Saturday May 11, 2013 was a lovely evening in Los Angeles, especially at the “One Million Animals Gala” party and fundraiser for F.A.R.M., Farm Animal Rights Movement. Hundreds of local animal rights advocatesput on the ritz and kicked up their heels on the fabulous lawns of the estate of Ellen Lavinthal and her family. They were aided by dozens of generous volunteers who helped make the evening smooth.
The event was lots of fun, as well as being educational and inspirational. Many of the locals knew about the F.A. R. M. group, but many did not know much because it is headquartered on the East Coast. One of the popular Los Angeles activists seen at many animal related protests and activities, Brian Monell, has started working for them. He put together this gala with his buddy Lavinthal. Lavinthal heads up her own group, Animal Alliance, as well as being co-founder of Fur Free West Hollywood, the first city in the world to ban the sale of fur.
There was lots of vegan food catered by Veggie Grill, and there was an open bar as well. A silent auction was held, and the big prize there was the enormous oil painting by Al Jackson of a cow depersonalized by a bar code, along with a big eraser removing that code. It was a fitting symbol for the evening and the work of the Farm Animal Rights Movement. Later in the evening there was dancing under the stars.
Actress and well-known animal rescuer and advocate Elaine Hendrix was the emcee. Lavinthal and her family received the Isaac Bashevis Singer Award from Monell on behalf of F.A.R.M. for all her dedication to helping animals.
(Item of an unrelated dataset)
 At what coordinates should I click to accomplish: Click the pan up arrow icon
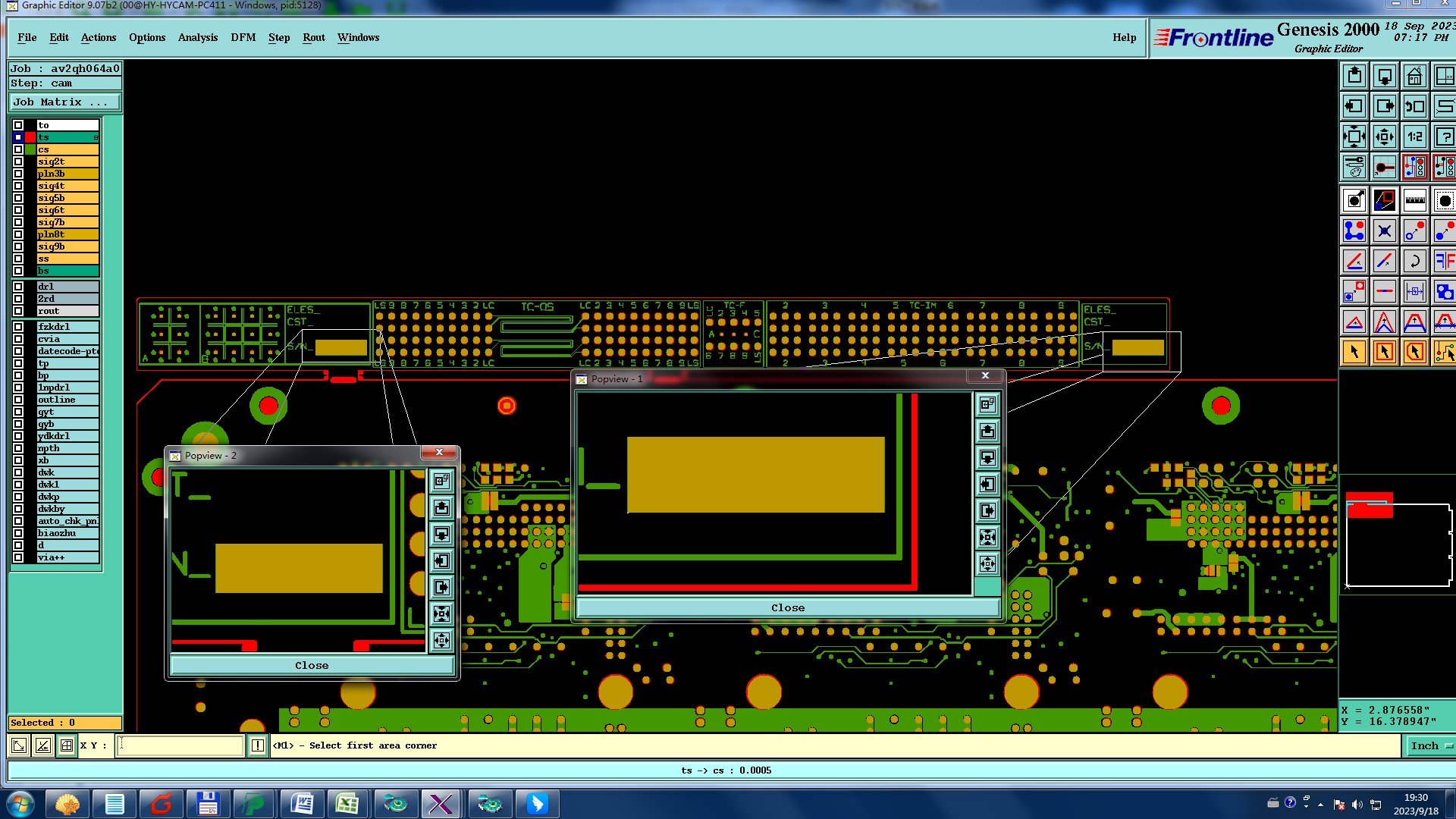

Seba Johnson, the youngest and first black Olympic alpine skier, also spoke. She has been a vegan since birth, and she told how she was disqualified from the Olympics because she refused to wear a piece of equipment or clothing that had leather in it. This made her a bigger hero than the first-place Olympian.
Aside from learning about the effective techniques of F.A.R.M., the most intriguing part of the evening was listening to Alex Hershaft, founder of the organization back in 1976. Hershaft is a Holocaust survivor whose family was slaughtered in the concentration camps. He told us that during that time of immense agony and suffering, the Jews comforted themselves with one thing: when the news of the atrocities came out, they would hopefully inspire something like this to happen “never again.” In the '70s when the Tutsis slaughtered the Hutus by the millions, he began to ask himself if “never again” applied only to Jewish people.
Shortly after that, he visited a slaughterhouse, saw the terrified animals and the horrendous crowding conditions just like those his family experienced in the death camp at Treblinka. Both situations were merciless killing machines. “Piles of animal parts were reminiscent of the piles of Jewish bodies.” He quoted Isaac Bashevis Singer who wrote that “for animals, all men are Nazis.”
This was the time when Hershaft realized that “never again” doesn’t mean what others should not do to us, but what we should not do to others. He made a vow that never again would he participate in atrocities against any beings. His goal is to never again have animals raised for food and other exploitation.
Hershaft is on the verge of retiring and writing a book, and F.A.R.M. will be headed by Jen Riley and Michael Webermann.
The next presentation was by Webermann who explained what the 10 Billion Lives Tour is all about. F.A.R.M.’s philosophy is that most people who eat meat are not aware of the horrors the animals go through. So they have put together a telling 4-minute video. In order to get people to watch something so unpleasant, they offer a dollar to everyone who will view and give their information. They now also offer theatre tickets to one out of every 25 viewers.
This seems to be the magic technique. On campuses last year there were 90,000 viewers. Over 80% of them promise to cut back on meat eating. When they are later followed up, there is some back-sliding, and some who continue in the vegan direction. The average, Weber said, has been calculated -- for every person who watches the video, 10 animals are spared. That’s 1,000,000 animals! That’s a lot of animals. And yet every year 10 billion are raised and slaughtered for food in the United States. Hence the new campaign 10 Billion Lives.
When you find out that every dollar donated saves ten animals, it is easy to want to give and support such an effective group. Much money was raised on Saturday, I am told. Over $30,000 in one night. I personally am very happy with my poignant photograph by Susan Weingartner, scored at the silent auction.
Another recent action sponsored by F.A.R.M. was the protest at Farmer Johns slaughterhouse on May 4. A historic number -- over 400 people -- showed up to condemn the cruel slaughter and abuse of the very sweet, innocent and intelligent pigs. There were many familiar faces from the protest, a sad and serious event, who were happy to be at the Gala, socializing and having fun.
I for one am completely sold on them and will do my best to continue to support F.AR.M.
Georja Umano is an actress and animal advocate.